Molto spesso nelle discussioni sulle imprese culturali si ha l’impressione che tutto ciò che è adesso così sarà per sempre, immutabile in saecula saeculorum. Che la nostra strada sia sempre un senso unico. Non lo è, invece. Non lo è nessuno status giuridico né uno statuto. Non lo sono il modello di governance, l’assetto e neppure gli obiettivi prefissi, la mission se vi piace sfoggiare l’inglese. Tutto invece è modificabile ed è giusto così perché il tempo passa e non solo le mamme imbiancano. Non è immutabile neanche, e questo tendiamo forse a dimenticarlo, il patrimonio culturale, quella creatura fantastica affiancata, ogni volta che viene nominata, da due guardaspalle: tutela e valorizzazione.
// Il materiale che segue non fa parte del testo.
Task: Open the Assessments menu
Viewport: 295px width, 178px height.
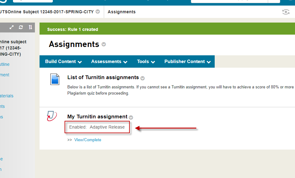Action: tap(109, 61)
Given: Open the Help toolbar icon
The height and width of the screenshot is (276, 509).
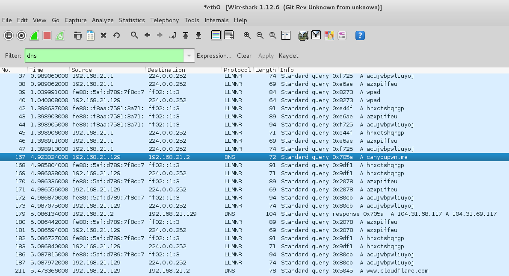Looking at the screenshot, I should pyautogui.click(x=360, y=35).
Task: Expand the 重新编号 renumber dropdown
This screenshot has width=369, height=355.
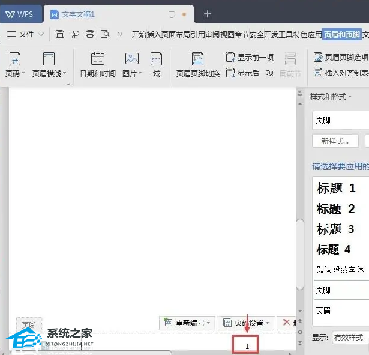Action: coord(187,323)
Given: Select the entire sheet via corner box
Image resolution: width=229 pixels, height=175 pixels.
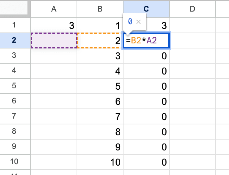Looking at the screenshot, I should click(14, 9).
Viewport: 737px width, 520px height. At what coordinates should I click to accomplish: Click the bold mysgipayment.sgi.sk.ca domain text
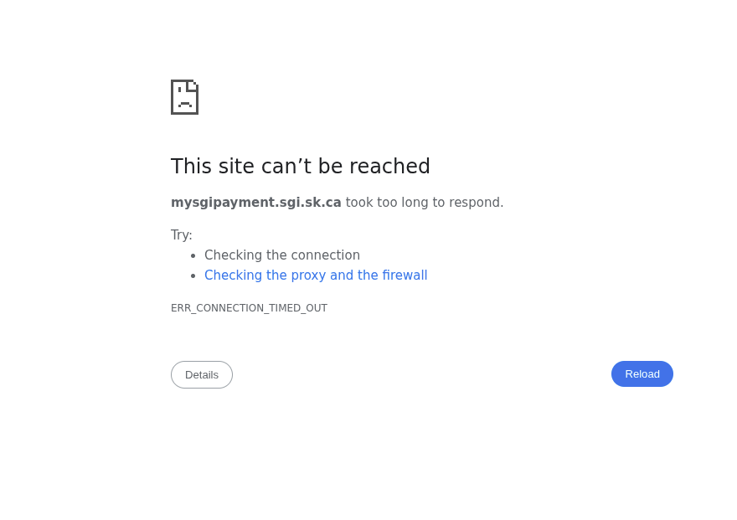tap(256, 203)
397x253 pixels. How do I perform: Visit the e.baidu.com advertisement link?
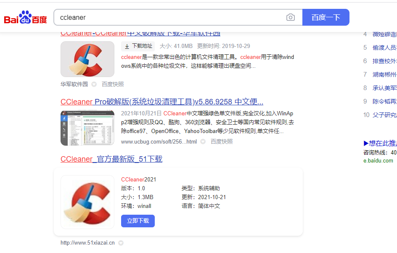pyautogui.click(x=378, y=160)
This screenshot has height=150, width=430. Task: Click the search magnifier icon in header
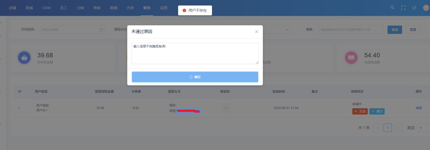pyautogui.click(x=392, y=8)
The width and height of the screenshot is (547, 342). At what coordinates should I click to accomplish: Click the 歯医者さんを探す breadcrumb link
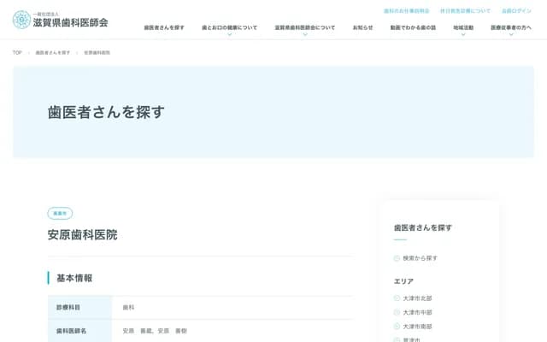[53, 53]
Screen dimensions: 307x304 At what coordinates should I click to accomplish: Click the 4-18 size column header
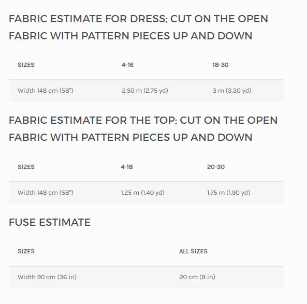127,167
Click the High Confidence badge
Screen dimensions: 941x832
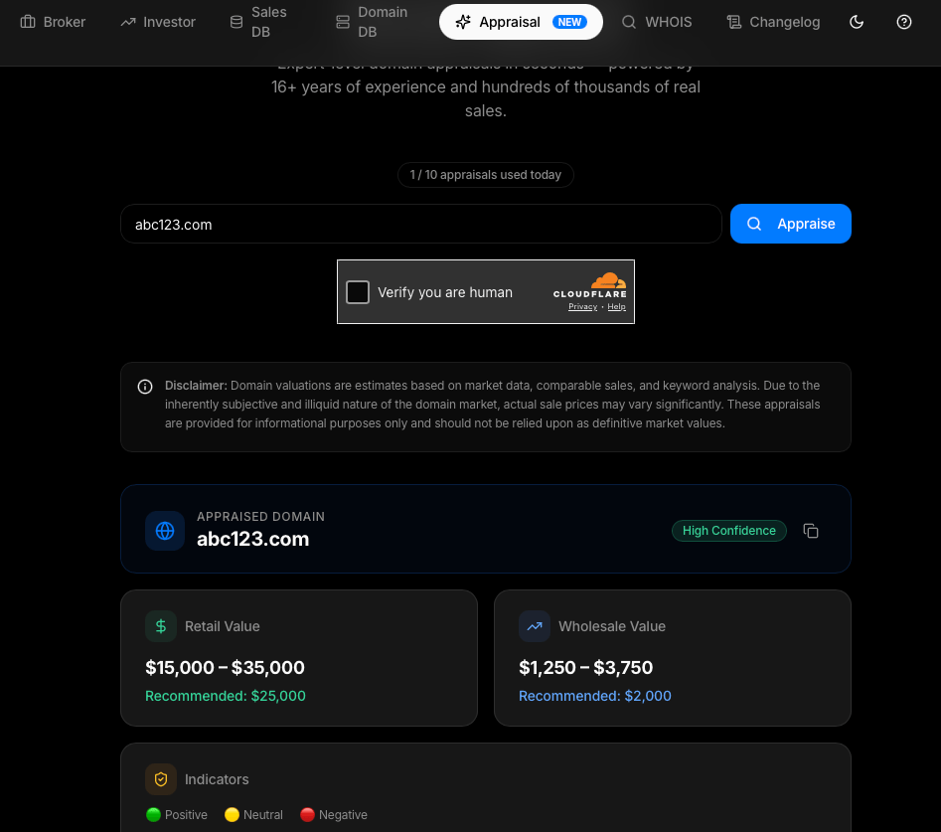[728, 531]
Ma se è vero che ogni atto che potenzialmente può metterlo a rischio è quantomeno meritevole di attenzione (sui rischi ci sarebbe però da discuterne bene), altrettanto vero è che tutto ciò che può contribuire al suo accrescimento andrebbe sostenuto come il nostro campione al palio del paese. È il movimento a generare l’energia, quella che possiamo accumulare ma che, prima o poi, dovremo rilasciare perché possa darci la sua necessaria spinta.